Further, many other substances, including prescription medicines such as opioids, benzodiazepines and antidepressants, can also cause impairment. As long as you have a prescription, an employer can’t penalize you for taking benzos. Why should it be different for medical cannabis? As for those using it recreationally, unless they are showing up to work high or impaired, does it matter?
Even CBD products, which can’t get you high and aren’t controlled substances, may contain a compound that can trigger a positive urine drug screen.
Given President Biden’s recent call for the Food and Drug Administration to review whether cannabis should be a controlled substance in the first place, it’s beyond time to stop pre-employment drug testing for it. These policies are punitive for the nearly three million people who have medical cannabis licenses, as well as the millions more who simply use nonintoxicating CBD products. In addition to wasting substantial time and money and causing a great deal of unnecessary stress, such policies may worsen symptoms for people using these products medically — as I found out firsthand.

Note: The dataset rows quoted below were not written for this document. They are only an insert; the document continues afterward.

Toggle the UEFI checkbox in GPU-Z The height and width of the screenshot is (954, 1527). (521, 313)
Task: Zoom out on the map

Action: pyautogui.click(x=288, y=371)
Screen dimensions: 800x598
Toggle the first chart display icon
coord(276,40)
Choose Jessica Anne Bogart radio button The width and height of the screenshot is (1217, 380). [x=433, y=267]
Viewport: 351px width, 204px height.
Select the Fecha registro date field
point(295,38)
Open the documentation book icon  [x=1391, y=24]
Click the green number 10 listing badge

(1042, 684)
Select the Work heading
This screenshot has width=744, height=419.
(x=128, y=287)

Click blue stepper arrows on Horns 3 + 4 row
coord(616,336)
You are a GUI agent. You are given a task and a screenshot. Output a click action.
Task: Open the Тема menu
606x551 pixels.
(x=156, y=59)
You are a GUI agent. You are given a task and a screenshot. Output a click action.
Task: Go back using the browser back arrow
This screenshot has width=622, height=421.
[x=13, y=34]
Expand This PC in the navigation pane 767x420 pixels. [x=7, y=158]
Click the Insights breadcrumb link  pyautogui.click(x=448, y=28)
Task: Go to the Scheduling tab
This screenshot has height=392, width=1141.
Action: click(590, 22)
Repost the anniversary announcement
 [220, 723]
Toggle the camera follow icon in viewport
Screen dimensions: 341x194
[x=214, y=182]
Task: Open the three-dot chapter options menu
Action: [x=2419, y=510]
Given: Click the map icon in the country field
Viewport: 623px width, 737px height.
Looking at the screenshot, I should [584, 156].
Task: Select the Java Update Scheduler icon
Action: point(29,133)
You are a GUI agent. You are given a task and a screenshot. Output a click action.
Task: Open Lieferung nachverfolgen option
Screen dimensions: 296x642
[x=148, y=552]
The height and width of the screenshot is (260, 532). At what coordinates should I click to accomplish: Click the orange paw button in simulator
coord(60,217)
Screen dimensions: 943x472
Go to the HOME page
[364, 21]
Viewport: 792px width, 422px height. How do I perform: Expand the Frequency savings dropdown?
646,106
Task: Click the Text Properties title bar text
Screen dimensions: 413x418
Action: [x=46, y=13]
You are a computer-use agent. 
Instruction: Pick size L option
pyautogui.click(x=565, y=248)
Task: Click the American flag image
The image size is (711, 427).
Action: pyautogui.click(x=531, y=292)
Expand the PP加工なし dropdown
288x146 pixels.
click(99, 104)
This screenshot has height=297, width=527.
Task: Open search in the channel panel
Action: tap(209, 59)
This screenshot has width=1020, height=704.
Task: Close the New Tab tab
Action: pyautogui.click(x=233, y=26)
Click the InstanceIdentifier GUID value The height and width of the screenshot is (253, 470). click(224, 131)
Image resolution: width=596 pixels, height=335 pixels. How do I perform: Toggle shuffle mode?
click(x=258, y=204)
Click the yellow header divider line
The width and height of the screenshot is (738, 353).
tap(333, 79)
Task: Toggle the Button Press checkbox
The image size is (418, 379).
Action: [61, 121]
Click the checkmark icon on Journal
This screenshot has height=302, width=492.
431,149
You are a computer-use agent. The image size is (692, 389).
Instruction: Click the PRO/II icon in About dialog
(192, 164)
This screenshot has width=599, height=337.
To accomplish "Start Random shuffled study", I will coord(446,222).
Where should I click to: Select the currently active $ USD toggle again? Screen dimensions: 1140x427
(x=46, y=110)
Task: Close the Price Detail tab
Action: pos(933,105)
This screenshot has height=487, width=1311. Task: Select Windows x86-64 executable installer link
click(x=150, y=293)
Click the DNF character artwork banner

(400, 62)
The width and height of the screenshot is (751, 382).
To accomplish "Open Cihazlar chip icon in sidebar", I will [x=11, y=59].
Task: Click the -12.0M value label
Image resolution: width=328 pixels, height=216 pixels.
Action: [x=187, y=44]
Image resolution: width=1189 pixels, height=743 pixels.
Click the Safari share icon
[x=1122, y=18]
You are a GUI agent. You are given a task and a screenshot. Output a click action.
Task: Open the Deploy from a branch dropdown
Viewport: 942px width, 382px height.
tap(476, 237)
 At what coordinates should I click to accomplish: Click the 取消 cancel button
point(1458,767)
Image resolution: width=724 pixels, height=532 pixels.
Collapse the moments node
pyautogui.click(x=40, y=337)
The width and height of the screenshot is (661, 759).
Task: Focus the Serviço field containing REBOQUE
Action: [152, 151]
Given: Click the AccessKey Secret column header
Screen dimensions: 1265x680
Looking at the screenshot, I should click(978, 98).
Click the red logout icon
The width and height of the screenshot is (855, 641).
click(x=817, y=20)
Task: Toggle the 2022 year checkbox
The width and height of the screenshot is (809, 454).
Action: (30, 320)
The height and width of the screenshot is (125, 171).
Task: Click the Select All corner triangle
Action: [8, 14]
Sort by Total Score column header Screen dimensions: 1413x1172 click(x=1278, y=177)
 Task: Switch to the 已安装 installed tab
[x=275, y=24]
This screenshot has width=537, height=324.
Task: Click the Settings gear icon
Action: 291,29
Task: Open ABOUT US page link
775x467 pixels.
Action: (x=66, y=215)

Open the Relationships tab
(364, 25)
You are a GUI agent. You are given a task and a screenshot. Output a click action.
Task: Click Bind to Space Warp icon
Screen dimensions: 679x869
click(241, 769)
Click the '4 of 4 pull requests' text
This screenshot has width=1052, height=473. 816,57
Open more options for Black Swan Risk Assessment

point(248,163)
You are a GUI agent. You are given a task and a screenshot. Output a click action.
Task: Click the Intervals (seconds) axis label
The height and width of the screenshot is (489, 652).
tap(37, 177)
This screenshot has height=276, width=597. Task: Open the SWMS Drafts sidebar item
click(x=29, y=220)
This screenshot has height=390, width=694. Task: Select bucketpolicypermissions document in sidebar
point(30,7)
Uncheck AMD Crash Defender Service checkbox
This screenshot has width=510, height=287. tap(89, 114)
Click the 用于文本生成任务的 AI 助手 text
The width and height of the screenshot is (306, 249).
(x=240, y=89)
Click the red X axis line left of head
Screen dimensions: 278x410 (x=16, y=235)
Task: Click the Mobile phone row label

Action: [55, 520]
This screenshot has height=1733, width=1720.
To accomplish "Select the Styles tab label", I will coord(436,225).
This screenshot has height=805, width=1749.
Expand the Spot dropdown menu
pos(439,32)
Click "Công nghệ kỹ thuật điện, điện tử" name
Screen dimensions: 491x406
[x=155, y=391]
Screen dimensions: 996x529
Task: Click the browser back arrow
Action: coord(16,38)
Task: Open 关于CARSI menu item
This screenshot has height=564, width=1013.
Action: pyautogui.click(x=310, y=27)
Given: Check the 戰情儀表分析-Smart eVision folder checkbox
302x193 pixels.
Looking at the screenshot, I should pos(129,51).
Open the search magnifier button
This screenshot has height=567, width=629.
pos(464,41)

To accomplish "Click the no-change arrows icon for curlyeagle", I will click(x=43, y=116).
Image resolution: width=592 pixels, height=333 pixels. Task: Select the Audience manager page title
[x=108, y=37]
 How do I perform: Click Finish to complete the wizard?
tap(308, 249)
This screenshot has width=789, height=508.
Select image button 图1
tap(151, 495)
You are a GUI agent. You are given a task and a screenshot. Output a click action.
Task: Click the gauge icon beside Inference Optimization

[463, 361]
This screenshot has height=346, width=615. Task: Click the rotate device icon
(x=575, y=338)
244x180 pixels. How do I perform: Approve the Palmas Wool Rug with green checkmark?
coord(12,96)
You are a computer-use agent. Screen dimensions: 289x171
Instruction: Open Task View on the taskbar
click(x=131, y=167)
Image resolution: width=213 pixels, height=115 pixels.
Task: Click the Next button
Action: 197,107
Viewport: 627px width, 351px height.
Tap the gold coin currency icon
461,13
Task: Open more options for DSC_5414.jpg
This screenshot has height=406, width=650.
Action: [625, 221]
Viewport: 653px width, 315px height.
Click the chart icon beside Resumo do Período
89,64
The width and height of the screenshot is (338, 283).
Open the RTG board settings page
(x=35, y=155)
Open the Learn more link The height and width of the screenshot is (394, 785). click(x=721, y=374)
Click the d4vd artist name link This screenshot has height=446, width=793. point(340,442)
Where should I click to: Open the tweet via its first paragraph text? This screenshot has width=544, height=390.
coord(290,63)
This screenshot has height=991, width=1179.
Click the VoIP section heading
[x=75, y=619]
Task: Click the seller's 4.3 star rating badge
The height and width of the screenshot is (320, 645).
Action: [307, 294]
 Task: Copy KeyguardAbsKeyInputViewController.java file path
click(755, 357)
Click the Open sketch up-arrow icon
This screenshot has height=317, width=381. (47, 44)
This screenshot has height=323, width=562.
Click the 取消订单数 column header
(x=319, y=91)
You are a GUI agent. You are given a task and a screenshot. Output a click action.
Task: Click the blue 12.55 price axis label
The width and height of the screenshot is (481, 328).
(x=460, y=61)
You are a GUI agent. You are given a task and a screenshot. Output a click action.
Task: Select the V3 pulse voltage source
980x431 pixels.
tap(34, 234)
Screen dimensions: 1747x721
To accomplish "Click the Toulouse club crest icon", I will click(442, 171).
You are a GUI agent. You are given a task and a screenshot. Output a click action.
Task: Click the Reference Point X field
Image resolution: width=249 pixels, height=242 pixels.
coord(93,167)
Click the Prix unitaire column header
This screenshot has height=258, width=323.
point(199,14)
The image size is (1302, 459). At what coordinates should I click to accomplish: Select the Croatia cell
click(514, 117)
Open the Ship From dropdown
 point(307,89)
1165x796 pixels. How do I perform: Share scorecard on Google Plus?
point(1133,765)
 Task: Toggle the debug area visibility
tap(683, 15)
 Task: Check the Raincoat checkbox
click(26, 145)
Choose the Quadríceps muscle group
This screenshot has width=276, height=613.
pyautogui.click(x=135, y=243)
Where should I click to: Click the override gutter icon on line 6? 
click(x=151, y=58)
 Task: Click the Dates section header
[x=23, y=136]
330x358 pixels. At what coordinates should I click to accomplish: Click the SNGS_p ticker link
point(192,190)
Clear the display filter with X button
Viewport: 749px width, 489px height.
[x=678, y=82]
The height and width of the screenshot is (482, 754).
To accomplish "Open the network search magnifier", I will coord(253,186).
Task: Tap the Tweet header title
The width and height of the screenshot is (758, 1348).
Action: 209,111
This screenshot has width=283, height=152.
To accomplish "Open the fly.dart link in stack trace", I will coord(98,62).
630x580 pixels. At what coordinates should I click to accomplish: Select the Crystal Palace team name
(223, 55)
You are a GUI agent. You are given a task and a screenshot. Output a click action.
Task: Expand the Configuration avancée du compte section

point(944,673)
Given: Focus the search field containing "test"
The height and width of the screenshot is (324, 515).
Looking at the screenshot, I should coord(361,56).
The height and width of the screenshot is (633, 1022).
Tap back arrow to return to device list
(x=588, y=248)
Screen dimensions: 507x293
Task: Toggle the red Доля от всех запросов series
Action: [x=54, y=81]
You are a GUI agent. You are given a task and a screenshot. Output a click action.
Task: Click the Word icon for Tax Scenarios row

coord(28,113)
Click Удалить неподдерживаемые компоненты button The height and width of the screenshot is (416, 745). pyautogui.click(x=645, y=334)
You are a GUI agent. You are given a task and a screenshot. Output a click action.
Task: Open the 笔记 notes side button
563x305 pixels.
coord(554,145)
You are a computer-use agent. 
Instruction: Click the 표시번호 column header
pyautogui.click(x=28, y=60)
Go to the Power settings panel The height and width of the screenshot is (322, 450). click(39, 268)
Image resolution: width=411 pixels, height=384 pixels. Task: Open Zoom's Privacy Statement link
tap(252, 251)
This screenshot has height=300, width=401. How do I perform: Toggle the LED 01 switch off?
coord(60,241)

I publicly disclosed my medical cannabis use on two previous occasions: first in an article in a major medical journal in December 2018, and more recently in a large talk I gave in 2022. Neither disclosure resulted in a drug test. I doubt I will be tested when this article is published. (Stay tuned!) Such uneven enforcement makes me suspect that some employers don’t actually care; they are simply checking a box that doesn’t actually need to be checked. Since there’s no genuine safety or legal reason to keep doing this, isn’t it time we let new hires urinate in peace?
Kevin Boehnke is a research assistant professor and the director of controversial compounds in the University of Michigan Medical School’s department of anesthesiology and Chronic Pain and Fatigue Research Center.